**Try it**
Your answer must repeat all of the entries word for word, without any images.
BEGIN Records for the exercise
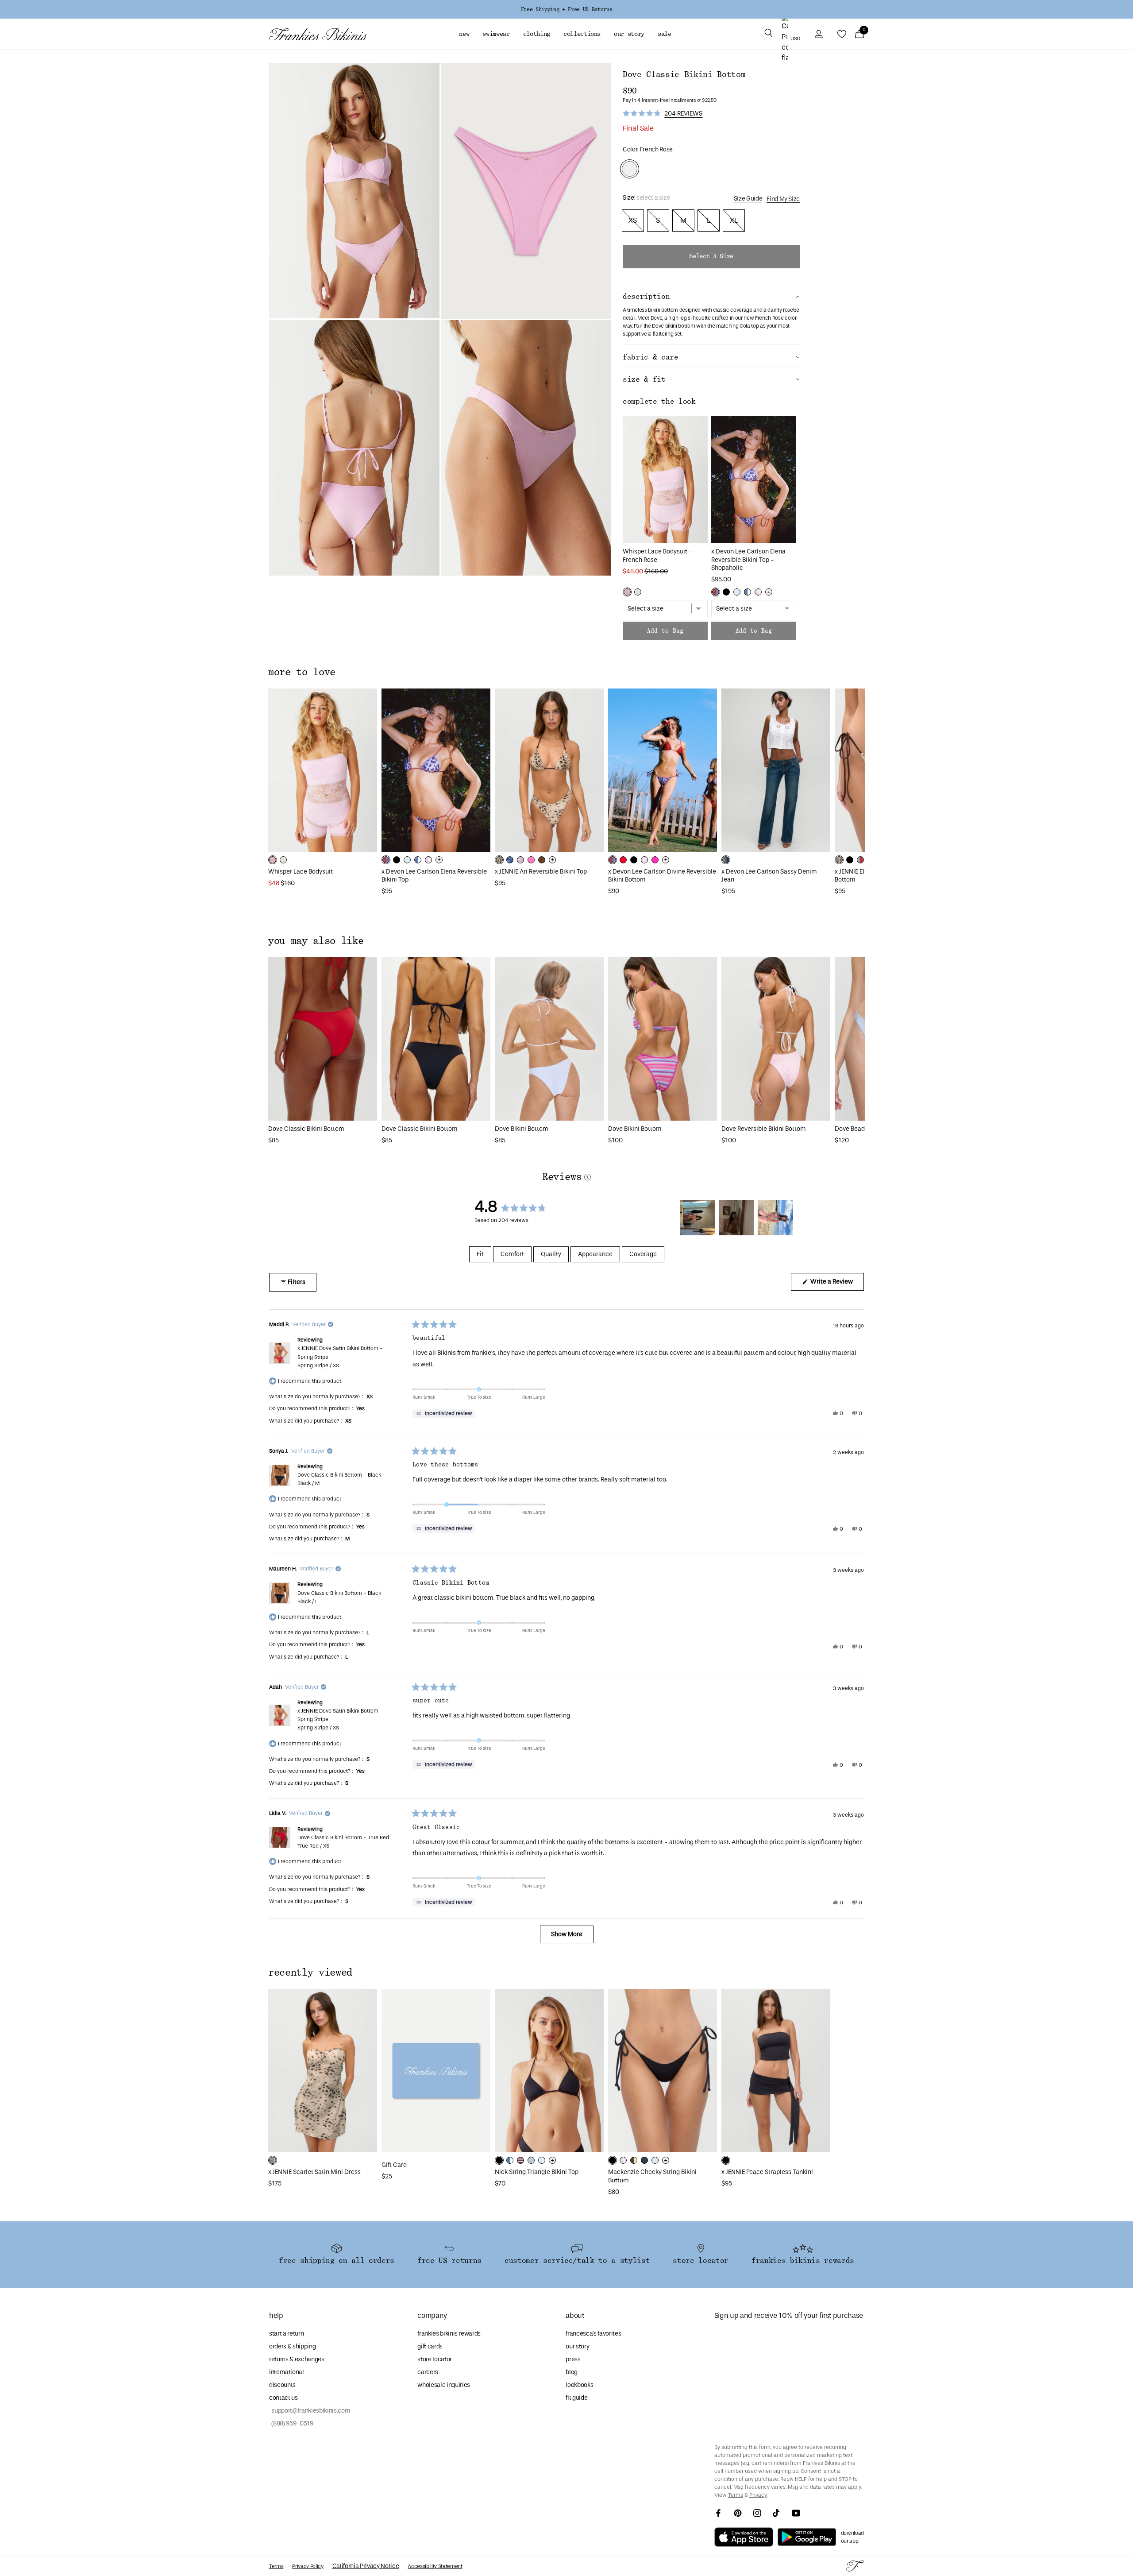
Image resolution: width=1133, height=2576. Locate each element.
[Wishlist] (841, 34)
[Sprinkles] (758, 592)
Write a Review (836, 1284)
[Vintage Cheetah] (541, 859)
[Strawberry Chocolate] (520, 2160)
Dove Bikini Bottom (521, 1129)
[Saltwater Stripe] (541, 2160)
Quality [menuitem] (551, 1254)
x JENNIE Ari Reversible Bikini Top (541, 871)
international (286, 2372)
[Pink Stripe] (520, 859)
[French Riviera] (736, 592)
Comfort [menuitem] (512, 1254)
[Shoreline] (747, 592)
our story (577, 2346)
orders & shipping (292, 2346)
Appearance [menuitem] (595, 1254)
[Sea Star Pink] (655, 859)
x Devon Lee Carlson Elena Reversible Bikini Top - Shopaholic (748, 560)
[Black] (726, 592)
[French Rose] (627, 592)
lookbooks (579, 2385)
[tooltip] (443, 1413)
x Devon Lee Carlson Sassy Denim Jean (769, 876)
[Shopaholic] (715, 592)
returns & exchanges (296, 2359)
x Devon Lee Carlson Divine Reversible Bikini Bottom (662, 876)
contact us (283, 2398)
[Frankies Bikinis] (317, 34)
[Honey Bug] (633, 2160)
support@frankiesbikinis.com (309, 2410)
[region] (738, 1217)
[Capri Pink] (531, 859)
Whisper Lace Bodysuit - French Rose (657, 556)
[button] (768, 34)
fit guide (576, 2398)
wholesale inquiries (443, 2385)
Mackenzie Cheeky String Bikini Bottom (652, 2176)
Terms (735, 2495)
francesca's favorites (593, 2333)
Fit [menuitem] (480, 1254)
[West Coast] (860, 859)
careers (427, 2372)
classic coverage (732, 310)
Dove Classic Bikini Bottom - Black (339, 1479)
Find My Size (783, 199)
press (573, 2359)
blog (572, 2372)
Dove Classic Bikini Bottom (306, 1129)
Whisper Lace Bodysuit (300, 871)
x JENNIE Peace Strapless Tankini (767, 2172)
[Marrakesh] (499, 859)
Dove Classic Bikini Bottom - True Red (343, 1841)
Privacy (758, 2495)
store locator (434, 2359)
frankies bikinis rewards (449, 2333)
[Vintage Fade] (725, 859)
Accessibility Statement (435, 2566)
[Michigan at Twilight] (644, 2160)
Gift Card (394, 2165)
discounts (282, 2385)
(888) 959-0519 (291, 2423)
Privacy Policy (307, 2566)
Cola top (749, 326)
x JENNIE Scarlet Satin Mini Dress (314, 2172)
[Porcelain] (637, 592)
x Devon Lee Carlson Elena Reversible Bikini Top (434, 876)
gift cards (430, 2346)
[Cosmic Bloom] (509, 859)
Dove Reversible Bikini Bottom (763, 1129)
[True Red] (623, 859)
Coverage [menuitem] (643, 1254)
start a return (286, 2333)
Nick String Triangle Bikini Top (536, 2172)
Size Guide (748, 198)
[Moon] (531, 2160)
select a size (711, 256)
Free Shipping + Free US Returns (566, 9)
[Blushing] (644, 859)
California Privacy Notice (365, 2566)
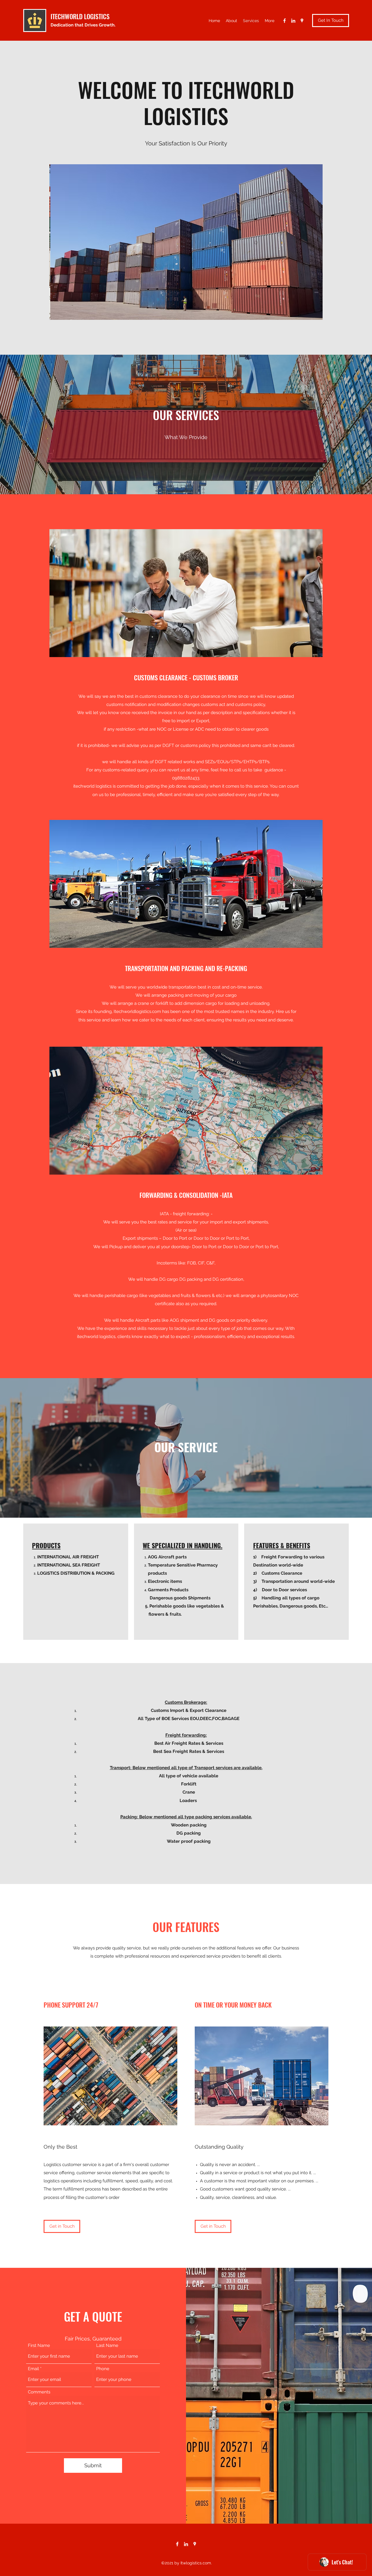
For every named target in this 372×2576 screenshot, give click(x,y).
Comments (39, 2392)
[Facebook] (284, 21)
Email (33, 2369)
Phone (102, 2369)
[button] (186, 242)
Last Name (107, 2345)
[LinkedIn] (293, 21)
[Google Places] (302, 21)
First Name (39, 2345)
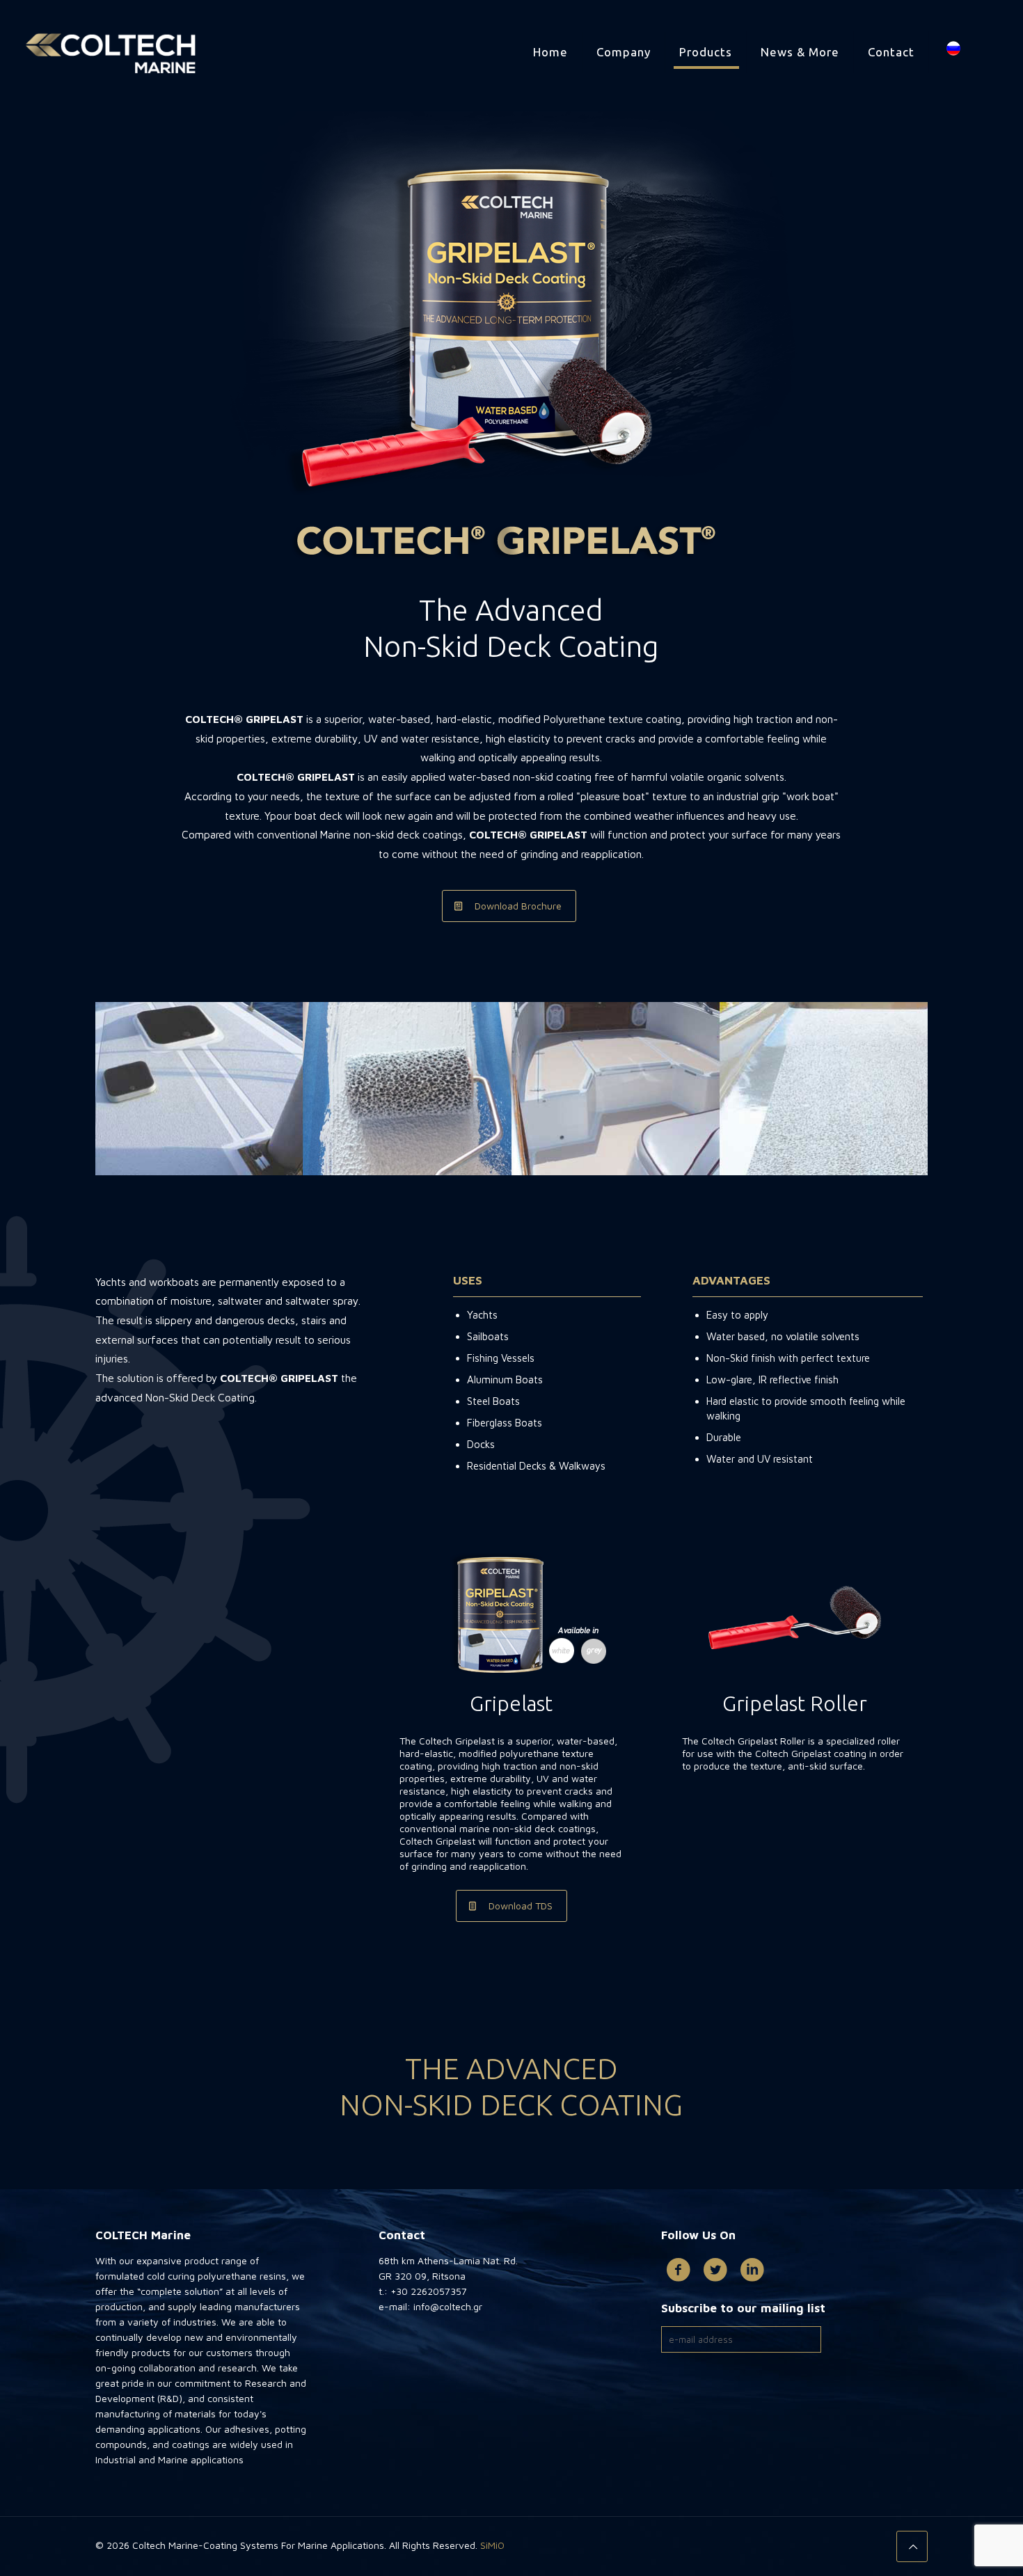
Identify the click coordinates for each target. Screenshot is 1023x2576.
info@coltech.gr (446, 2306)
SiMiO (492, 2545)
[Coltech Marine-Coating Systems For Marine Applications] (111, 52)
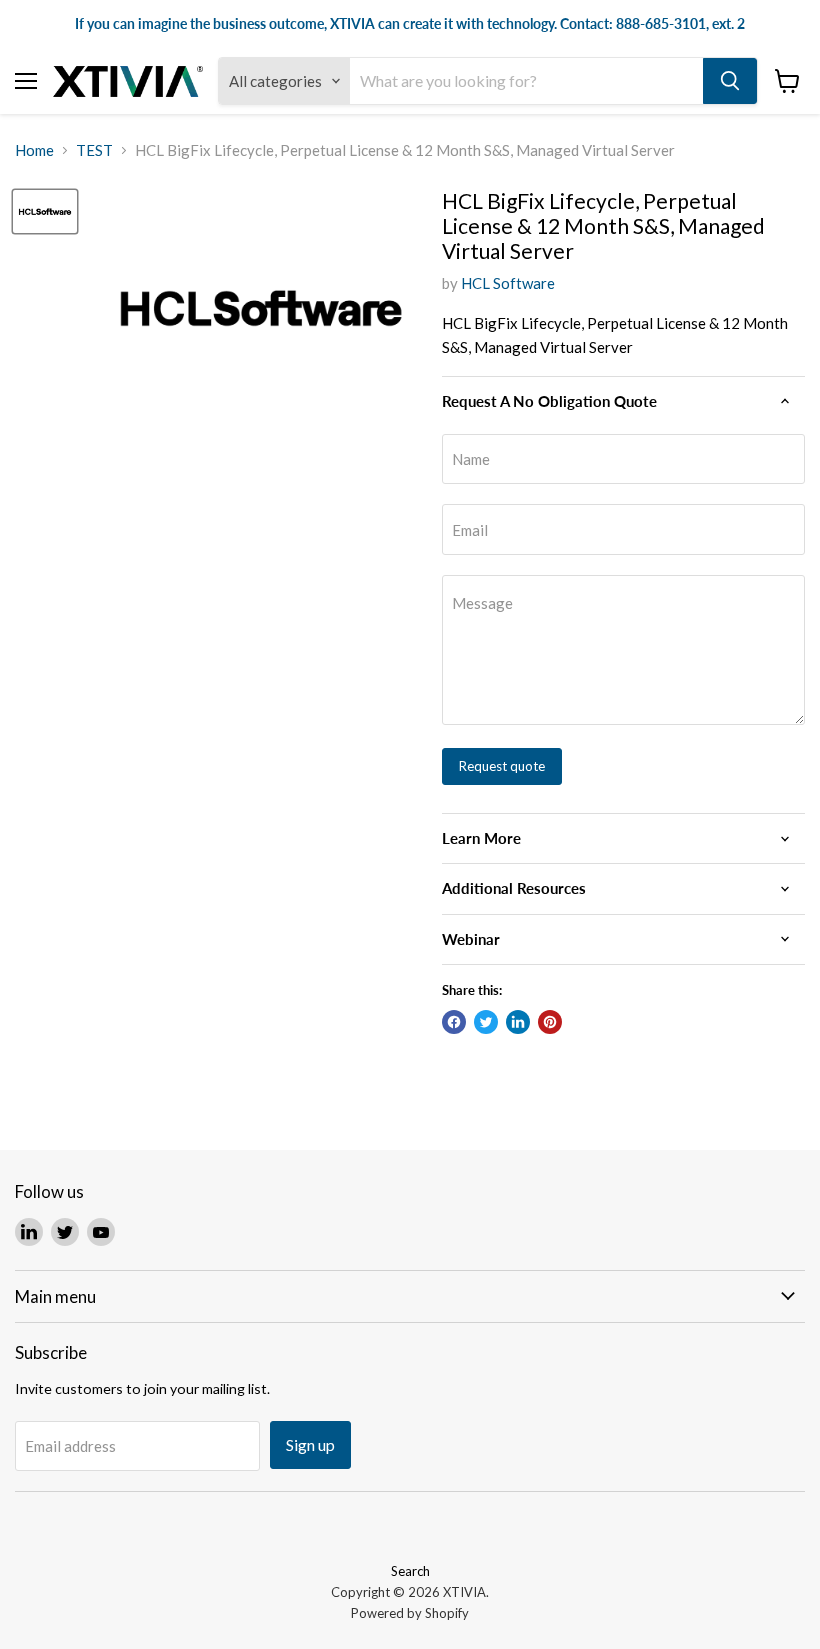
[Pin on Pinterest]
END Records for the exercise
**Response box**
Image resolution: width=1133, height=2576. Locate each element.
[Wishlist] (841, 34)
[Sprinkles] (758, 592)
Write a Review (836, 1284)
[Vintage Cheetah] (541, 859)
[Strawberry Chocolate] (520, 2160)
Dove Bikini Bottom (521, 1129)
[Saltwater Stripe] (541, 2160)
Quality [menuitem] (551, 1254)
x JENNIE Ari Reversible Bikini Top (541, 871)
international (286, 2372)
[Pink Stripe] (520, 859)
[French Riviera] (736, 592)
Comfort [menuitem] (512, 1254)
[Shoreline] (747, 592)
our story (577, 2346)
orders & shipping (292, 2346)
Appearance [menuitem] (595, 1254)
[Sea Star Pink] (655, 859)
x Devon Lee Carlson Elena Reversible Bikini Top - Shopaholic (748, 560)
[Black] (726, 592)
[French Rose] (627, 592)
lookbooks (579, 2385)
[tooltip] (443, 1413)
x Devon Lee Carlson Sassy Denim Jean (769, 876)
[Shopaholic] (715, 592)
returns & exchanges (296, 2359)
x Devon Lee Carlson Divine Reversible Bikini Bottom (662, 876)
contact us (283, 2398)
[Frankies Bikinis] (317, 34)
[Honey Bug] (633, 2160)
support@frankiesbikinis.com (309, 2410)
[region] (738, 1217)
[Capri Pink] (531, 859)
Whisper Lace Bodysuit - French Rose (657, 556)
[button] (768, 34)
fit guide (576, 2398)
wholesale inquiries (443, 2385)
Mackenzie Cheeky String Bikini Bottom (652, 2176)
Terms (735, 2495)
francesca's favorites (593, 2333)
Fit [menuitem] (480, 1254)
[West Coast] (860, 859)
careers (427, 2372)
classic coverage (732, 310)
Dove Classic Bikini Bottom - Black (339, 1479)
Find My Size (783, 199)
press (573, 2359)
blog (572, 2372)
Dove Classic Bikini Bottom (306, 1129)
Whisper Lace Bodysuit (300, 871)
x JENNIE Peace Strapless Tankini (767, 2172)
[Marrakesh] (499, 859)
Dove Classic Bikini Bottom - True Red (343, 1841)
Privacy (758, 2495)
store locator (434, 2359)
frankies bikinis rewards (449, 2333)
[Vintage Fade] (725, 859)
Accessibility Statement (435, 2566)
[Michigan at Twilight] (644, 2160)
Gift Card (394, 2165)
discounts (282, 2385)
(888) 959-0519 (291, 2423)
Privacy Policy (307, 2566)
Cola top (749, 326)
x JENNIE Scarlet Satin Mini Dress (314, 2172)
[Porcelain] (637, 592)
x Devon Lee Carlson Elena Reversible Bikini Top (434, 876)
gift cards (430, 2346)
[Cosmic Bloom] (509, 859)
Dove Reversible Bikini Bottom (763, 1129)
[True Red] (623, 859)
Coverage [menuitem] (643, 1254)
start a return (286, 2333)
Nick String Triangle Bikini Top (536, 2172)
Size Guide (748, 198)
[Moon] (531, 2160)
select a size (711, 256)
Free Shipping + Free US Returns (566, 9)
[Blushing] (644, 859)
California Privacy Notice (365, 2566)
For every named target in this 372×2576 screenshot, give click(x,y).
Comments (39, 2392)
[Facebook] (284, 21)
Email (33, 2369)
Phone (102, 2369)
[button] (186, 242)
Last Name (107, 2345)
[LinkedIn] (293, 21)
[Google Places] (302, 21)
First Name (39, 2345)
Identify the click coordinates for each target. Screenshot is 1023x2576.
info@coltech.gr (446, 2306)
SiMiO (492, 2545)
[Coltech Marine-Coating Systems For Marine Applications] (111, 52)
[Pin on Pinterest]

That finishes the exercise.